I ended up using both. They have different advantages.
typedef __m128 p4f_t;
static inline p4f_t p4f_if(p4f_t a, p4f_t b, p4f_t c) {
return p4f_or(p4f_and(a, b), p4f_andn(a, c));
}
static inline p4f_t p4f_if2(p4f_t a, p4f_t b, p4f_t c) {
return p4f_xor(p4f_and(a, p4f_xor(b, c)), c);
}
I posted the wrapper code at the end. negif
and negif2
below produce different object codes while doing the same job.

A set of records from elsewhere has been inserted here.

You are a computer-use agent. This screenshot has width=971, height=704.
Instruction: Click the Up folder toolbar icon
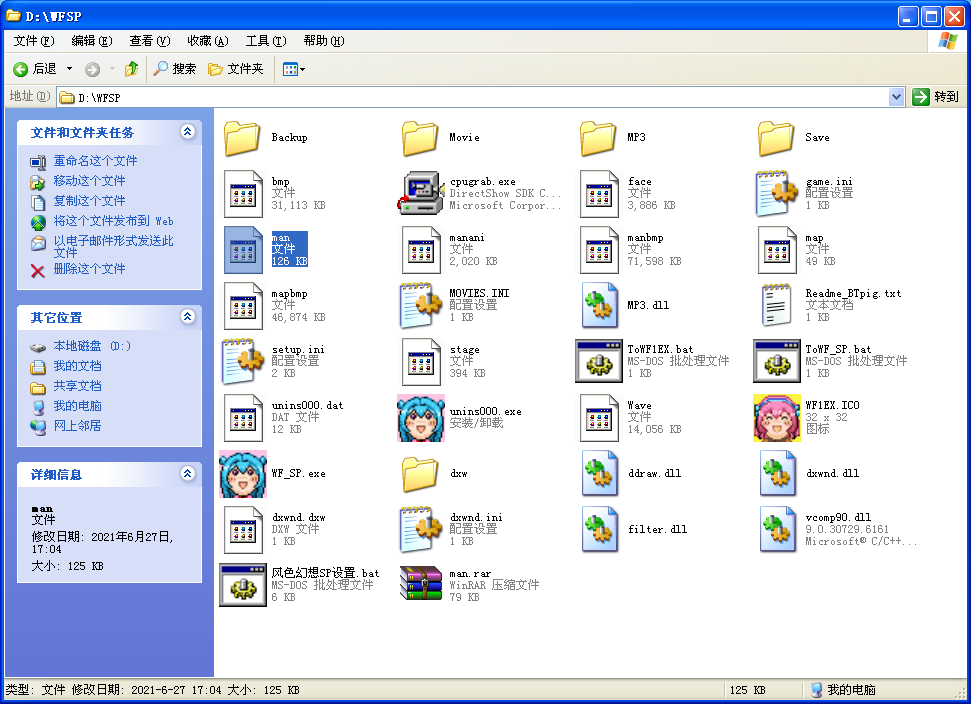(131, 69)
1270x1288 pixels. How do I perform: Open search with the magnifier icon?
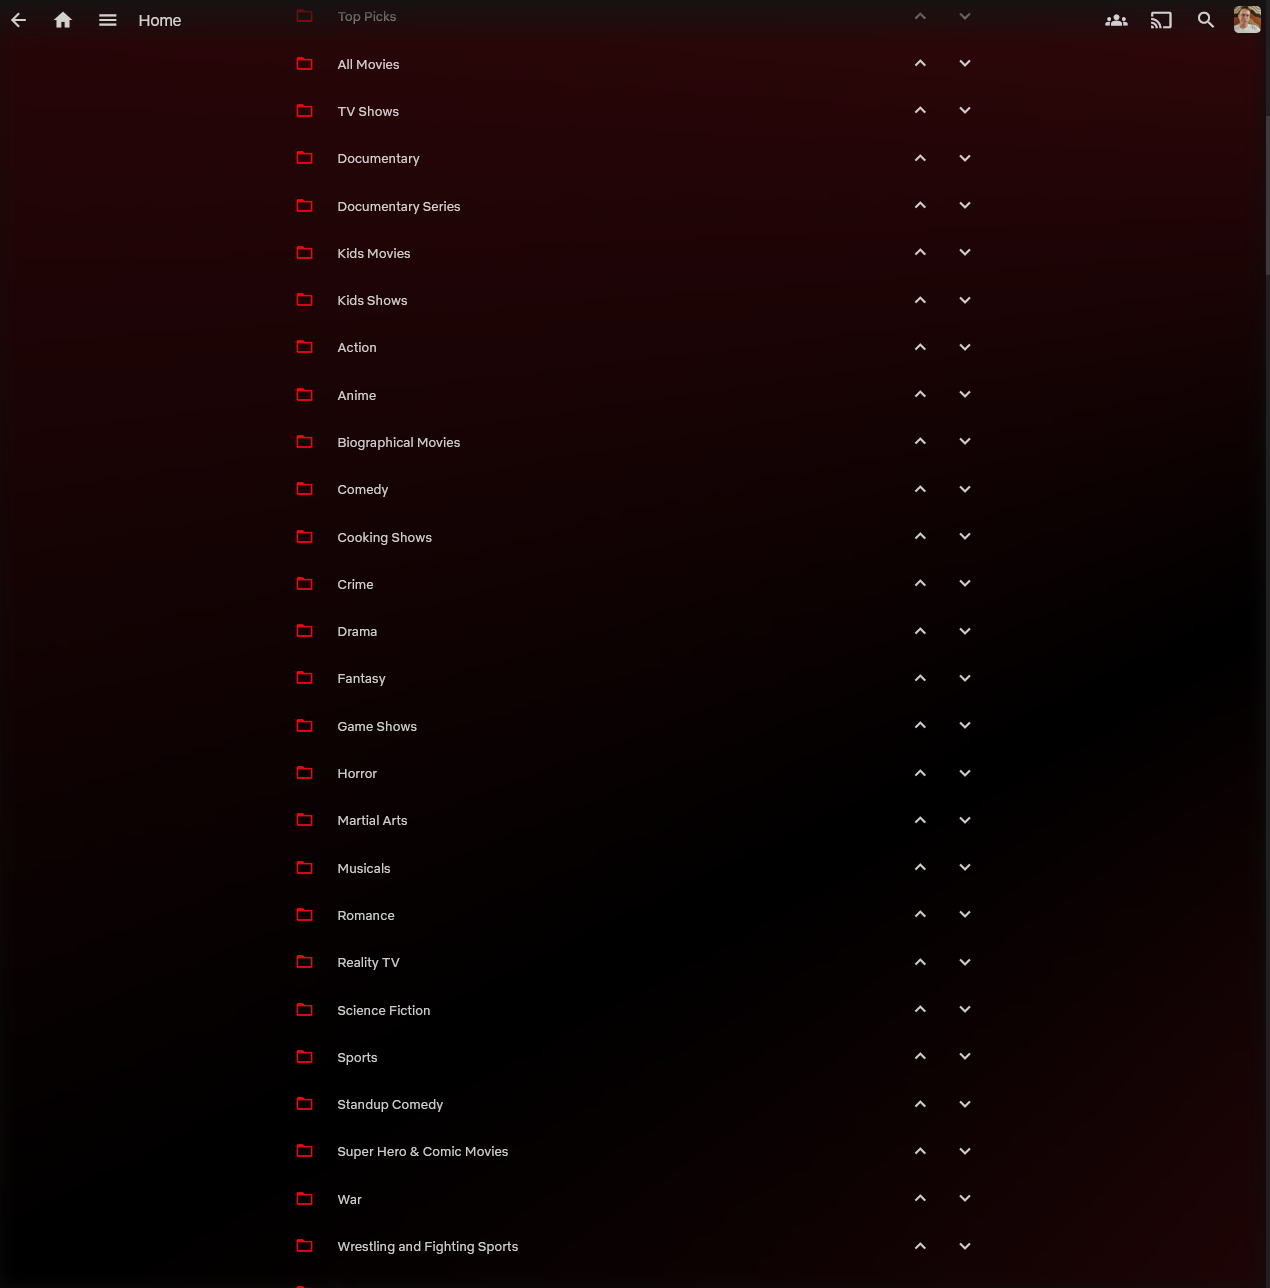(1206, 20)
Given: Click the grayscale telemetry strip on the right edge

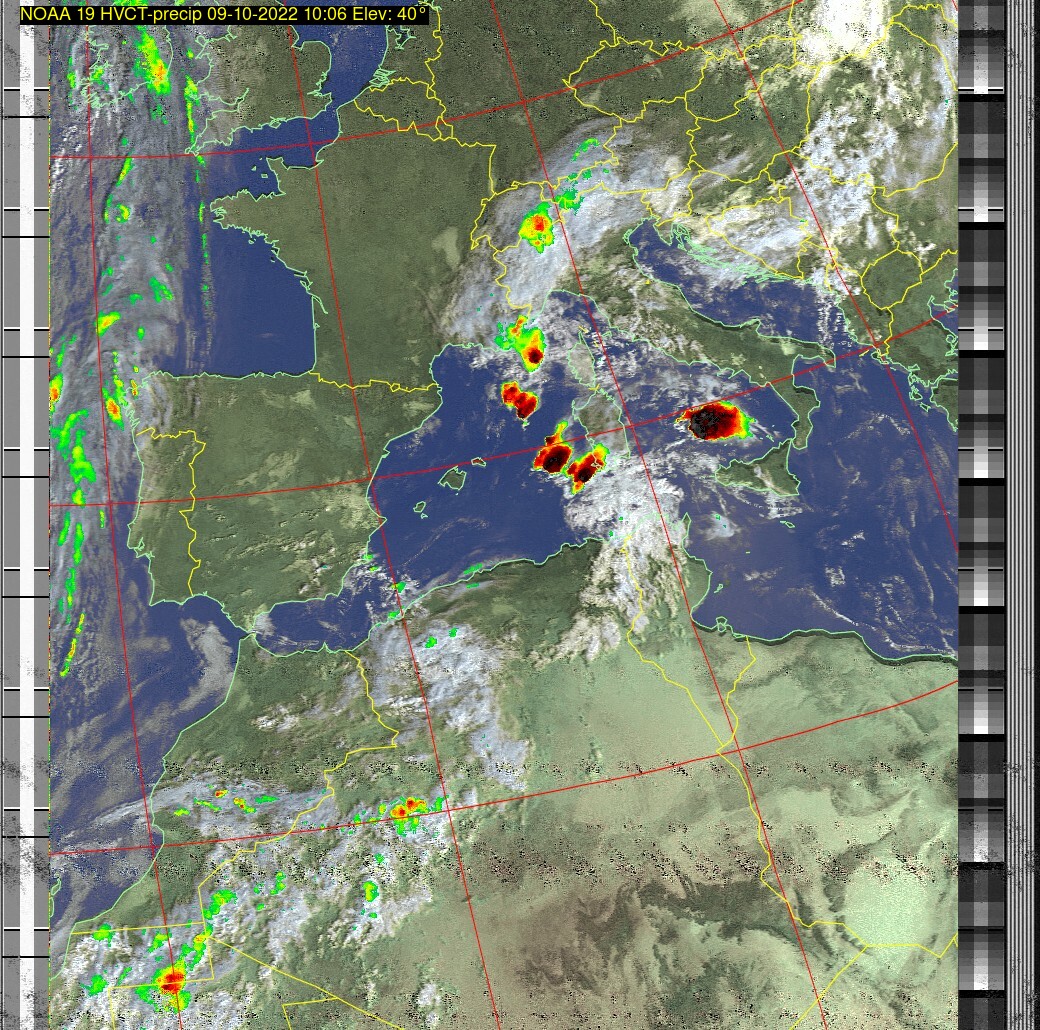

static inline p4f_t p4f_neg(p4f_t a) {
p4f_t mask = p4f_fill_bitCopy(0x80000000);
return p4f_xor(a, mask);
}
p4f_t negif(p4f_t a, p4f_t b) {
return p4f_if(b, p4f_neg(a), a);
}
p4f_t negif2(p4f_t a, p4f_t b) {
return p4f_if2(b, p4f_neg(a), a);
}
This is the disassembly.
<negif>:
movaps xmm3,XMMWORD PTR .LC0[rip]
movaps xmm2,xmm1
andnps xmm2,xmm0
xorps xmm3,xmm0
andps xmm1,xmm3
orps xmm1,xmm2
movaps xmm0,xmm1
ret
<negif2>:
andps xmm1,XMMWORD PTR .LC0[rip]
xorps xmm0,xmm1
ret
Why is negif2
optimized better?
neg(a) = xor(a, mask)
if2(a, b, c) = xor(and(a, xor(b, c)), c)
negif2(a, b) = if2(b, neg(a), a)
= xor(and(b, xor(neg(a), a)), a)
= xor(and(b, xor(xor(a, mask), a)), a)
= xor(and(b, mask), a)
negif2
can be simplified by trivial substitution while negif
cannot, so at least the current version of gcc cannot optimize negif
properly.
However, as @RaymondChen and @chtz mentioned in the comments, and
and andn
doesn't have a dependency on each other in the first if
; they can run in parallel, so in other cases, p4f_if
should be a choice over p4f_if2
.
This is the wrapper code.
static inline p4f_t p4f_fill(float a) {
return _mm_set1_ps(a);
}
static inline p4f_t p4f_fill_bitCopy(uint32_t a) {
float a_;
memcpy(&a_, &a, sizeof(a));
return p4f_fill(a_);
}
static inline p4f_t p4f_and(p4f_t a, p4f_t b) {
return _mm_and_ps(a, b);
}
static inline p4f_t p4f_andn(p4f_t a, p4f_t b) {
return _mm_andnot_ps(a, b);
}
static inline p4f_t p4f_or(p4f_t a, p4f_t b) {
return _mm_or_ps(a, b);
}
static inline p4f_t p4f_xor(p4f_t a, p4f_t b) {
return _mm_xor_ps(a, b);
}